He’s in Florida now. With the exception of a one-game cameo in 2007 that gave him an even 1,500 games as coach of the New York Islanders, he hasn’t been behind the bench since the spring of 1994.
But as he turns 80 on Thursday,Bobby Clarke Jersey
Al Arbour’s place as one of the great coaches in NHL history is more than secure.

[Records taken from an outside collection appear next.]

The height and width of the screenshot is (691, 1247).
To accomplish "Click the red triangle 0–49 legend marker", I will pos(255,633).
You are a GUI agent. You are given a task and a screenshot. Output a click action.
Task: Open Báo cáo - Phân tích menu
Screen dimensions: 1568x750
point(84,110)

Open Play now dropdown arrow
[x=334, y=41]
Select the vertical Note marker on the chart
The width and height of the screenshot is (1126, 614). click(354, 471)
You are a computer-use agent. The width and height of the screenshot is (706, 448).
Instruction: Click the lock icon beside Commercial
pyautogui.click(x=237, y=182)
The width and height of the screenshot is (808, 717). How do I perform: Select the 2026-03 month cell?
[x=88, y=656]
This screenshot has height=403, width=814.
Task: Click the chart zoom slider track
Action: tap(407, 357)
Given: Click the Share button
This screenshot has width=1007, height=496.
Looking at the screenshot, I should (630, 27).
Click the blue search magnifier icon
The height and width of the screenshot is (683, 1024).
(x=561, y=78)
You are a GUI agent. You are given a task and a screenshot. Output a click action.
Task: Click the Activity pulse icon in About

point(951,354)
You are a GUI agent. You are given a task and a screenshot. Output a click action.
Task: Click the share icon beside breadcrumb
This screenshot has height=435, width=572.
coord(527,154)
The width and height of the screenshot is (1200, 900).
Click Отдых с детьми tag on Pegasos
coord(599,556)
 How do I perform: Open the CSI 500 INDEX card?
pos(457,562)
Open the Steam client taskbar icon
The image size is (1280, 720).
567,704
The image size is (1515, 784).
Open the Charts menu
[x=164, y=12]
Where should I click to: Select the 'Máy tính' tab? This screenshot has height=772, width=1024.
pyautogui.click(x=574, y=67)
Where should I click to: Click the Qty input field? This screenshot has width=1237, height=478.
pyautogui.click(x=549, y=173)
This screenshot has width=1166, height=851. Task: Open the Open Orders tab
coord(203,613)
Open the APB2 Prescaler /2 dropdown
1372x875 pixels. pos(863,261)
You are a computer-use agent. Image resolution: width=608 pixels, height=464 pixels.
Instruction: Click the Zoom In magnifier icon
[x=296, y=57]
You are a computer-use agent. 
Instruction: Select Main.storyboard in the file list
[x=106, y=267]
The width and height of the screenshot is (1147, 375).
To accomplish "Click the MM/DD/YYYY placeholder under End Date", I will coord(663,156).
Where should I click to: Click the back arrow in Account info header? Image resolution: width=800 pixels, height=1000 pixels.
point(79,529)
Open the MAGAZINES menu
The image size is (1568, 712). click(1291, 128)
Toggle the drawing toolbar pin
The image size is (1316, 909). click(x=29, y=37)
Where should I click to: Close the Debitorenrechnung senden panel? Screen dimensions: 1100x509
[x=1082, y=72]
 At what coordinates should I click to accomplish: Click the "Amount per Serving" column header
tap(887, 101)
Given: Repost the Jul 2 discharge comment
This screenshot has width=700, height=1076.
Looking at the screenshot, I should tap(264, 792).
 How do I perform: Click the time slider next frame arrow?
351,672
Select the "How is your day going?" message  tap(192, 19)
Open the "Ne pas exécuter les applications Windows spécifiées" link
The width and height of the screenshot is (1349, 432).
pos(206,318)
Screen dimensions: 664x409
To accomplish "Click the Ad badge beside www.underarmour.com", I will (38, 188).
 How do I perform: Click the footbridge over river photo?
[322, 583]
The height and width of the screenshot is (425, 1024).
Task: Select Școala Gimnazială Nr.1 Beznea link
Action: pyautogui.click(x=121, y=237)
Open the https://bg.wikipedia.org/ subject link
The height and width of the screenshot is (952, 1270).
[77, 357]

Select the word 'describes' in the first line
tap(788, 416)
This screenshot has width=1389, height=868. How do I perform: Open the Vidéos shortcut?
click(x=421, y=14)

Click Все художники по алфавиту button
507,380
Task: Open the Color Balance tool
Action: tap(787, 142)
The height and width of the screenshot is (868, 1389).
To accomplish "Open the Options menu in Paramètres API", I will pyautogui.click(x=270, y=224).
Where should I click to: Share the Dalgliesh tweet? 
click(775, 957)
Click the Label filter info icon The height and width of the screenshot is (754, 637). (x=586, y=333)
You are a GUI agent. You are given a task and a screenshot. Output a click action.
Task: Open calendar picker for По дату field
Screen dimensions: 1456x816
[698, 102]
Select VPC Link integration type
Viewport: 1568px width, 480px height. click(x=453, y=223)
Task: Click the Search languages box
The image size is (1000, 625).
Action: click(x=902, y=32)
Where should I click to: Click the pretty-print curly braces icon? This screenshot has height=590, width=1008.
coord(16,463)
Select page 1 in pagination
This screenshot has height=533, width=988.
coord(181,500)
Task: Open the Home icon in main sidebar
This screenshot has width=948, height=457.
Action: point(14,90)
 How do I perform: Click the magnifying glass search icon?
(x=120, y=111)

Arbour did his coaching apprenticeship in St. Louis, where he went from a glasses-wearing thirty-something defenseman to a rookie coach with a team that had been swept in three straight Stanley Cup Finals. After 107 games over parts of three seasons, the Blues let him go — but he wasn’t out of work long.
The 1972-73 New York Islanders set NHL records for futility in their first season, with first-time coaches Earl Ingarfield and Phil Goyette behind the bench. That summer, GM Bill Torrey turned to Arbour to get the Islanders on the right track.
But after visiting Long Island for the first time — and finding out it wasn’t like New York City — Arbour changed his mind and took the job.
The turnaround didn’t happen right away.Bobby Clarke Jersey
Arbour’s team finished last in the overall standings again in 1973-74 — but the Isles gave up 100 fewer goals and earned 56 points, up from 30 in their first season. All-Star defenseman Brad Park of the Rangers noted after the Isles finally beat their big-city rivals that, “They have a system. They look like a hockey team.”
One year later, the Arbour-coached Islanders made their first playoff appearance – and promptly upset the Rangers, winning the deciding game in overtime. They went on to become only the second team in NHL history to rally from a 3-0 series deficit when they beat Pittsburgh in seven games in the Quarterfinals, and nearly did it again against Philadelphia, forcing a seventh game in the Semifinals before losing.